§ Exercise brief
The data should be duplicated exactly, with every word kept as it is.

■ ■ ■ ■

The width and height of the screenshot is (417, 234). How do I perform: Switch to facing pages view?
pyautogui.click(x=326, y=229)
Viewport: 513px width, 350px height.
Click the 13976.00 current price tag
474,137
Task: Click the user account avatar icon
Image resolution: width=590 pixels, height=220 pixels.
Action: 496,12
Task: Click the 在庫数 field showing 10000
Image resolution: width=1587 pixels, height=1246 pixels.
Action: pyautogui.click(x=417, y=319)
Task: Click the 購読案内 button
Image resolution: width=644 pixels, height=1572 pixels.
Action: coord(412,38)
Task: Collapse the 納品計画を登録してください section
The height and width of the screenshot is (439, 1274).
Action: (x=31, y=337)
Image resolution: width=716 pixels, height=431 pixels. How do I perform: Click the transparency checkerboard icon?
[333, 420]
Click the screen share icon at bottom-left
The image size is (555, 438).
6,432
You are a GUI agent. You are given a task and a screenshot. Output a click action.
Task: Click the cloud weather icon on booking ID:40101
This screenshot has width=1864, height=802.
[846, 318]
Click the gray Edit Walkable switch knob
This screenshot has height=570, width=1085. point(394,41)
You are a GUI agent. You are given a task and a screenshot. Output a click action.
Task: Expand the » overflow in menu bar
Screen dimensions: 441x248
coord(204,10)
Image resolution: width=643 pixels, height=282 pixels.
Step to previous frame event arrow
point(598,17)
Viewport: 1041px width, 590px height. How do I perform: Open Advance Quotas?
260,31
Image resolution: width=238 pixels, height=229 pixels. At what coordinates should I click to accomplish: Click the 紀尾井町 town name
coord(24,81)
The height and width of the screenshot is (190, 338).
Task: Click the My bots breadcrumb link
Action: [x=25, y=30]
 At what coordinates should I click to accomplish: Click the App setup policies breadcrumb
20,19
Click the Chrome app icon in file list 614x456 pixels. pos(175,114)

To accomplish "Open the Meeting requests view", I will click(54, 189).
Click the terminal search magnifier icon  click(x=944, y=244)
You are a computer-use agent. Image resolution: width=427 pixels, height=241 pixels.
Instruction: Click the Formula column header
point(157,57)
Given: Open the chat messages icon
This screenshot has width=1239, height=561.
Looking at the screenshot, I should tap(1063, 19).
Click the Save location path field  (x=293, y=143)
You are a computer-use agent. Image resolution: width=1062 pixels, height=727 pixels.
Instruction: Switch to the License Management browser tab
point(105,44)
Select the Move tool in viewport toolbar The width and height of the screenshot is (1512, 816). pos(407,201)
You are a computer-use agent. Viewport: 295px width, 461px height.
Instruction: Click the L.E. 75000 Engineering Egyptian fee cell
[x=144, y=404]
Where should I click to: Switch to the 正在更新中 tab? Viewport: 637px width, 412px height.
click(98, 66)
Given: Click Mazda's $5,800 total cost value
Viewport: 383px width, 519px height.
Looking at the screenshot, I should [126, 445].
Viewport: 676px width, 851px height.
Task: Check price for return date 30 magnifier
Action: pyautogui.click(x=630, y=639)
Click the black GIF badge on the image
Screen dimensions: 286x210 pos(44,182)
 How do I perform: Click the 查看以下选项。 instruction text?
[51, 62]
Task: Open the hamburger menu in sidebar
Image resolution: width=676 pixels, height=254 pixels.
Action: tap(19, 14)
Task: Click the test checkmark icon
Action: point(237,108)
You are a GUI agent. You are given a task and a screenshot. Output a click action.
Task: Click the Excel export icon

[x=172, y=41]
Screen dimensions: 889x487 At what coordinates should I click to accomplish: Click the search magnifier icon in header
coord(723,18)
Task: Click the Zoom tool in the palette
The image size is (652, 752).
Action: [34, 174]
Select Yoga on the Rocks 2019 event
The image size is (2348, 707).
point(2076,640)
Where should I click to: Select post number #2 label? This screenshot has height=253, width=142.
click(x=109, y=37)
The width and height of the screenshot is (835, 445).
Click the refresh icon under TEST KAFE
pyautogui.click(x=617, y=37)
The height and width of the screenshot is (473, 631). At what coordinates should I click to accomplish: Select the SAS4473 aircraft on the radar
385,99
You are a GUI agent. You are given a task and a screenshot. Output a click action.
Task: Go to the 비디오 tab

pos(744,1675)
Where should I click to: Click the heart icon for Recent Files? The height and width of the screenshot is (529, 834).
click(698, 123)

■ ■ ■ ■

§ Exercise solution
The width and height of the screenshot is (417, 234). How do I perform: Switch to facing pages view?
pyautogui.click(x=326, y=229)
Viewport: 513px width, 350px height.
Click the 13976.00 current price tag
474,137
Task: Click the user account avatar icon
Image resolution: width=590 pixels, height=220 pixels.
Action: 496,12
Task: Click the 在庫数 field showing 10000
Image resolution: width=1587 pixels, height=1246 pixels.
Action: pyautogui.click(x=417, y=319)
Task: Click the 購読案内 button
Image resolution: width=644 pixels, height=1572 pixels.
Action: coord(412,38)
Task: Collapse the 納品計画を登録してください section
The height and width of the screenshot is (439, 1274).
Action: (x=31, y=337)
Image resolution: width=716 pixels, height=431 pixels. How do I perform: Click the transparency checkerboard icon?
[333, 420]
Click the screen share icon at bottom-left
The image size is (555, 438).
6,432
You are a GUI agent. You are given a task and a screenshot. Output a click action.
Task: Click the cloud weather icon on booking ID:40101
This screenshot has width=1864, height=802.
[846, 318]
Click the gray Edit Walkable switch knob
This screenshot has height=570, width=1085. point(394,41)
You are a GUI agent. You are given a task and a screenshot. Output a click action.
Task: Expand the » overflow in menu bar
Screen dimensions: 441x248
coord(204,10)
Image resolution: width=643 pixels, height=282 pixels.
Step to previous frame event arrow
point(598,17)
Viewport: 1041px width, 590px height. How do I perform: Open Advance Quotas?
260,31
Image resolution: width=238 pixels, height=229 pixels. At what coordinates should I click to accomplish: Click the 紀尾井町 town name
coord(24,81)
The height and width of the screenshot is (190, 338).
Task: Click the My bots breadcrumb link
Action: [x=25, y=30]
 At what coordinates should I click to accomplish: Click the App setup policies breadcrumb
20,19
Click the Chrome app icon in file list 614x456 pixels. pos(175,114)

To accomplish "Open the Meeting requests view", I will click(54, 189).
Click the terminal search magnifier icon  click(x=944, y=244)
You are a computer-use agent. Image resolution: width=427 pixels, height=241 pixels.
Instruction: Click the Formula column header
point(157,57)
Given: Open the chat messages icon
This screenshot has width=1239, height=561.
Looking at the screenshot, I should tap(1063, 19).
Click the Save location path field  (x=293, y=143)
You are a computer-use agent. Image resolution: width=1062 pixels, height=727 pixels.
Instruction: Switch to the License Management browser tab
point(105,44)
Select the Move tool in viewport toolbar The width and height of the screenshot is (1512, 816). pos(407,201)
You are a computer-use agent. Viewport: 295px width, 461px height.
Instruction: Click the L.E. 75000 Engineering Egyptian fee cell
[x=144, y=404]
Where should I click to: Switch to the 正在更新中 tab? Viewport: 637px width, 412px height.
click(98, 66)
Given: Click Mazda's $5,800 total cost value
Viewport: 383px width, 519px height.
Looking at the screenshot, I should [126, 445].
Viewport: 676px width, 851px height.
Task: Check price for return date 30 magnifier
Action: pyautogui.click(x=630, y=639)
Click the black GIF badge on the image
Screen dimensions: 286x210 pos(44,182)
 How do I perform: Click the 查看以下选项。 instruction text?
[51, 62]
Task: Open the hamburger menu in sidebar
Image resolution: width=676 pixels, height=254 pixels.
Action: tap(19, 14)
Task: Click the test checkmark icon
Action: point(237,108)
You are a GUI agent. You are given a task and a screenshot. Output a click action.
Task: Click the Excel export icon

[x=172, y=41]
Screen dimensions: 889x487 At what coordinates should I click to accomplish: Click the search magnifier icon in header
coord(723,18)
Task: Click the Zoom tool in the palette
The image size is (652, 752).
Action: [34, 174]
Select Yoga on the Rocks 2019 event
The image size is (2348, 707).
point(2076,640)
Where should I click to: Select post number #2 label? This screenshot has height=253, width=142.
click(x=109, y=37)
The width and height of the screenshot is (835, 445).
Click the refresh icon under TEST KAFE
pyautogui.click(x=617, y=37)
The height and width of the screenshot is (473, 631). At what coordinates should I click to accomplish: Select the SAS4473 aircraft on the radar
385,99
You are a GUI agent. You are given a task and a screenshot. Output a click action.
Task: Go to the 비디오 tab

pos(744,1675)
Where should I click to: Click the heart icon for Recent Files? The height and width of the screenshot is (529, 834).
click(698, 123)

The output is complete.